Ruth Wilson and Mark Stanley are grimly compelling in Clio Bernard’s Dark River

“These farms aren’t making any money any more”

As we’ve seen in recent weeks, farmers will be the first to tell you they have it rough but I doubt many of them have it quite so bleak as the folk in Dark River. Loosely based on Rose Tremain’s novel Trespass, writer/director Clio Barnard has relocated the story to a sheep farm in deepest Yorkshire, whose rolling hills contains family secrets, long-held resentments and all manner of repressed feelings.

At the heart of it is Ruth Wilson’s Alice, relatively content as a sheep shearer until news of her father’s death prompts a return to the homestead she had been told she would inherit. But it’s been 15 years since she was last there, her brother – Mark Stanley’s Joe – has seriously neglected the place and once over the threshold, flashbacks of troubling events from the past rock her sanity.

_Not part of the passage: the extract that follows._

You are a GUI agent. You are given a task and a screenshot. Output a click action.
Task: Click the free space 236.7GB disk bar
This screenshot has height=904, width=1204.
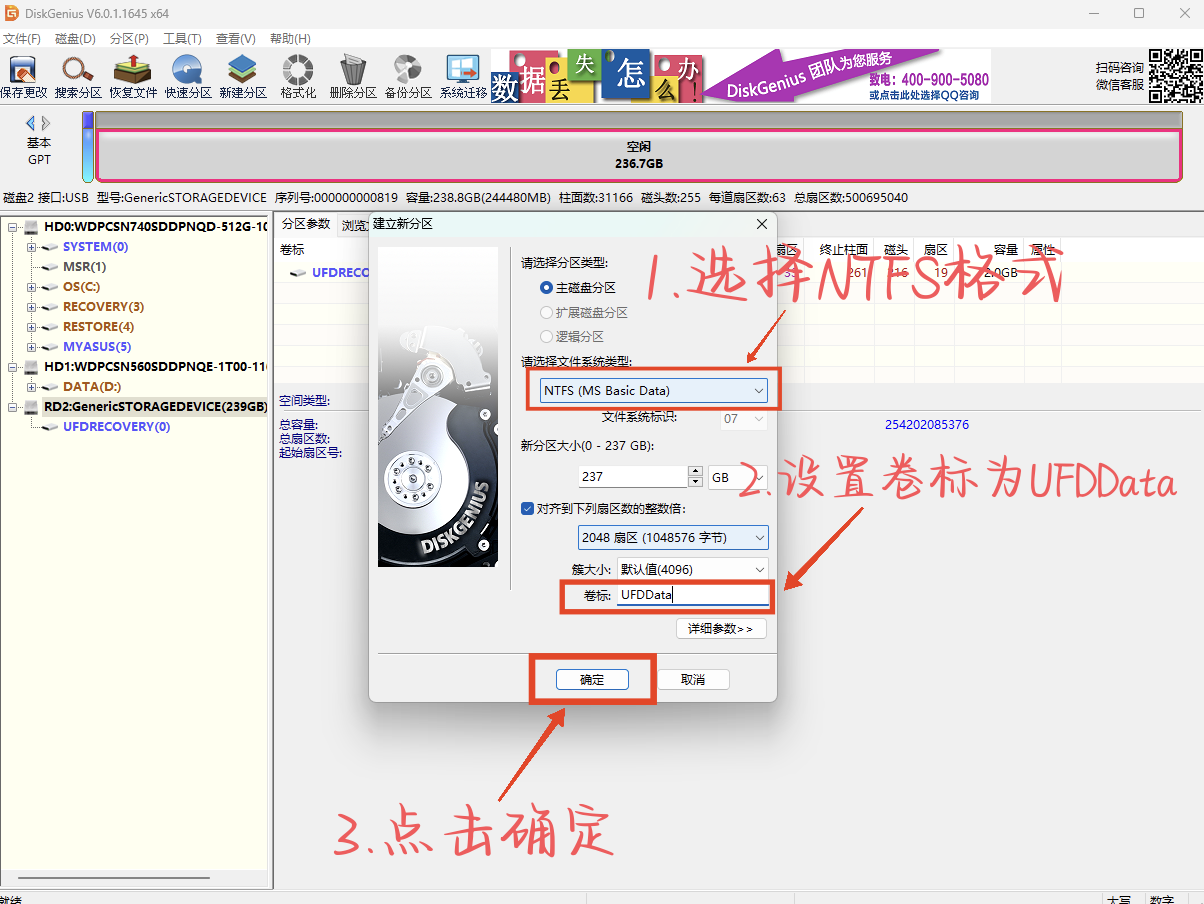(x=638, y=155)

With one sibling haunted by sexual abuse in the past and the other wracked by alcohol abuse in the present, their’s is an uneasy relationship but Wilson and Stanley sell it, both gruffly uncommunicative in the main, a grudging respect threatens to flourish as he sees the logic in her future plans and she comes to realise the respect he’s showing to the land and its wildlife through his approach.

But money worries, violent tendencies and that nagging inconvenience of the trauma of the past (embodied by Sean Bean as a ghost) set Dark River on an even darker path. As wild weather whips the moors and painful revelations threaten to rupture everything, there’s a slight tip towards melodrama that perhaps doesn’t feel strictly necessary.